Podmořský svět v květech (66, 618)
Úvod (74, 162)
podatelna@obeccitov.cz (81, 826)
* * *
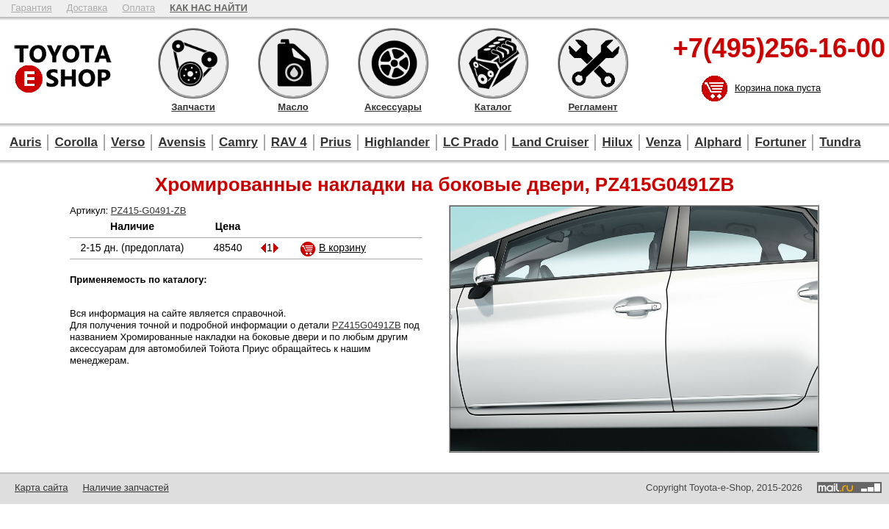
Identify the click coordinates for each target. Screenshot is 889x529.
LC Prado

Job. Return every line in the entries above that contains the word "each".

Exercise answer.
Identify the click coordinates for each target. Screenshot is 889x529.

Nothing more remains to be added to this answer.